Duke-NUS Medical School researchers have recently worked and developed stem cell therapy treatment for heart failure and it has shown promising results in preclinical trials. After the cells transplanted into an injured heart, they can easily repair damaged tissue and unlock the way to improve heart function. Dr Lynn Yap, assistant professor at Lee Kong Chian School of Medicine, Nanyang Technological University, Singapore and first author of the study said “As early as four weeks after the injection, there was rapid engraftment, which means the body is accepting the transplanted stem cells. We also observed the growth of new heart tissue and an increase in functional development, suggesting that our protocol has the potential to be developed into an effective and safe means for cell therapy.”

In the study of Duke-NUS, they have used a unique new protocol where pluripotent stem cells were cultivated in the laboratory for the purpose to grow into heart muscle precursor cells. These cardiomyocyte progenitors help in developing into various types of heart cells via cell differentiation in which dividing cells gain specialized functions. At the time of preclinical trials, the precursor cells were injected into the area of the heart that has been damaged by myocardial infarction, this enable them to grow into new heart muscle cells, restoring damaged tissue and improving heart function.

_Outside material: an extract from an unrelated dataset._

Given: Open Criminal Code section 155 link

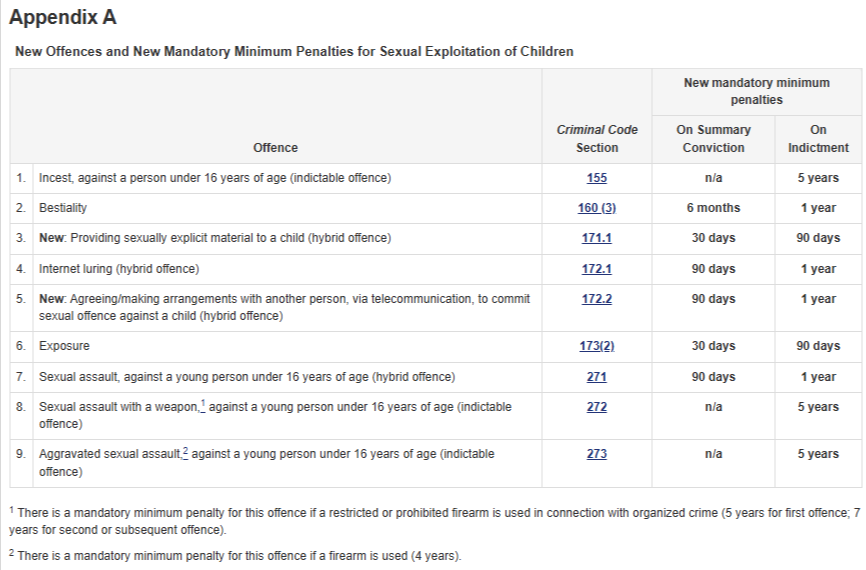Looking at the screenshot, I should (596, 178).
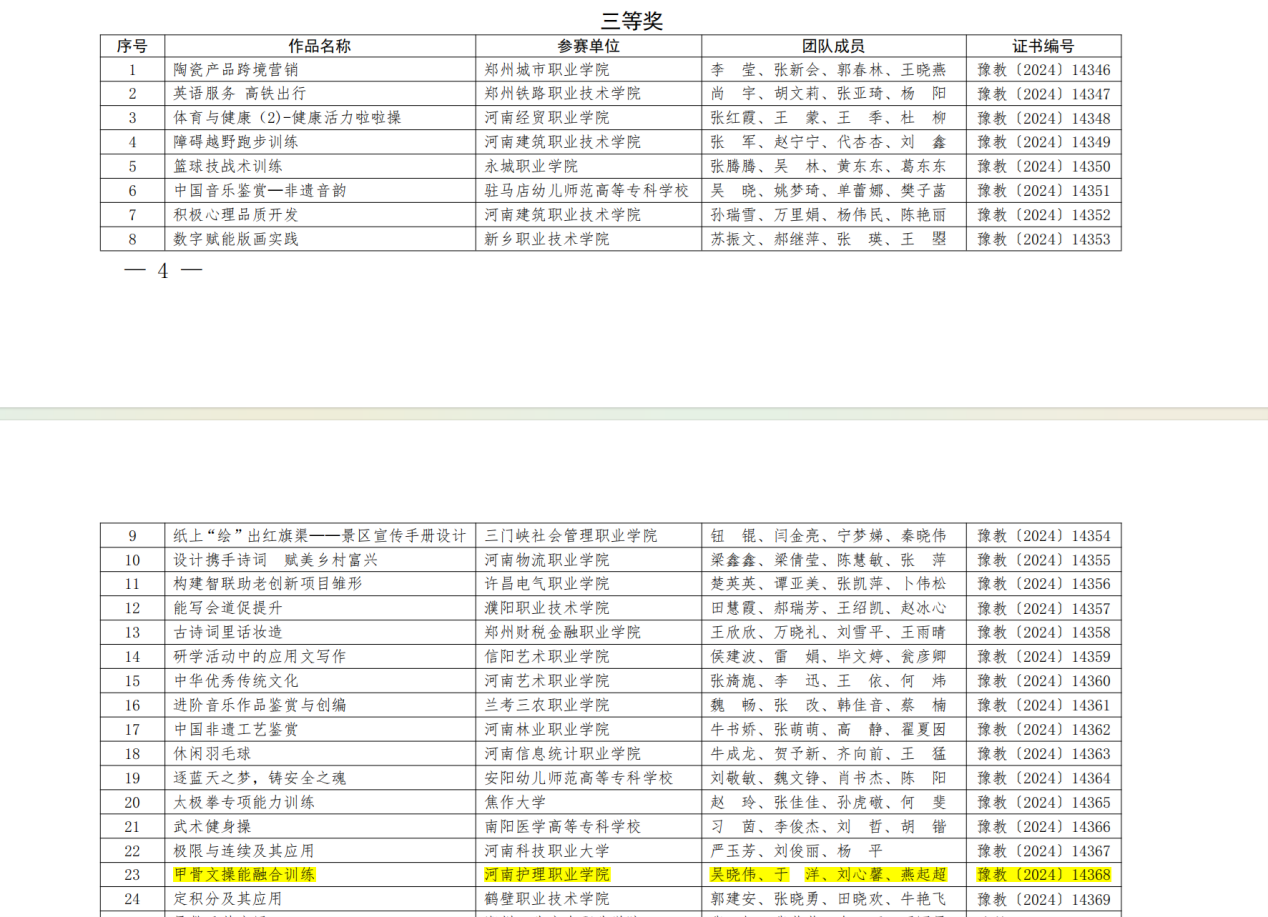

This research even conducted by other groups earlier and has failed to encourage- the transplantation of heart muscle cells that were already beating, bringing about fatal side effects, causing ventricular arrhythmia, a sequence of abnormal heartbeats that can limit or stop the heart from supplying blood to the body. Duke-NUS researcher’s only motive was to avoid this outcome and they transplanted non-beating heart cells into the damaged heart. After the process of transplantation, such cells expanded and acquired the rhythm of the rest of the heart.

By following this new procedure, the incidence of arrhythmia was cut by half. After they caught the conditions, there were many episodes that were temporarily resolved themselves on their own in around 30 days. Moreover, these transplanted cells did not trigger tumour formation. It is another prevalent concern when it comes to stem cell therapies.

Professor Karl Tryggvason from Duke-NUS’ CVMD Programme and is also the senior author of the study said, “Our technology brings us a step closer to offering a new treatment for heart failure patients, who would otherwise live with diseased hearts and have slim chances of recovery. It will also have a major impact in the field of regenerative cardiology, by offering a tried-and-tested protocol that can restore damaged heart muscles while reducing the risk of adverse side effects.” He is also the Tanoto Foundation Professor in Diabetes Research and currently leading other studies to adapt this regenerative medicine method for patients with diabetes problems, macular degeneration in the eyes and those needing skin grafts.

All these studies are a controllable, stable and reproducible method that can assist the right cells for transplantation using laminins. It exists in different forms and also it depends on the environment and will help in directing the development of specific tissue cell types. The stem cells were differentiated into heart muscle cells by growing them on the type of laminin found in abundance in the heart.

Associate Professor Enrico Petretto, co-author of the study and Director of the Centre for Computational Biology at Duke-NUS said, “To ensure patient safety, it is imperative that cell-based therapies show consistent efficacy and reproducible results. By extensive molecular and gene expression analyses, we demonstrated that our laminin-based protocol for generating functional cells to treat heart disease is highly reproducible.”

This technology has been licensed to Swedish biotech startup Alder Therapeutics earlier and the top goal is to promote the development of cell-based regenerative cardiology. By taking the support of laminin LN-221, it will be beneficial for the team to generate cardiomyocyte progenitors from human embryonic stem cells in 9 to 11 days and is also safer therapy for the regeneration of human heart muscle.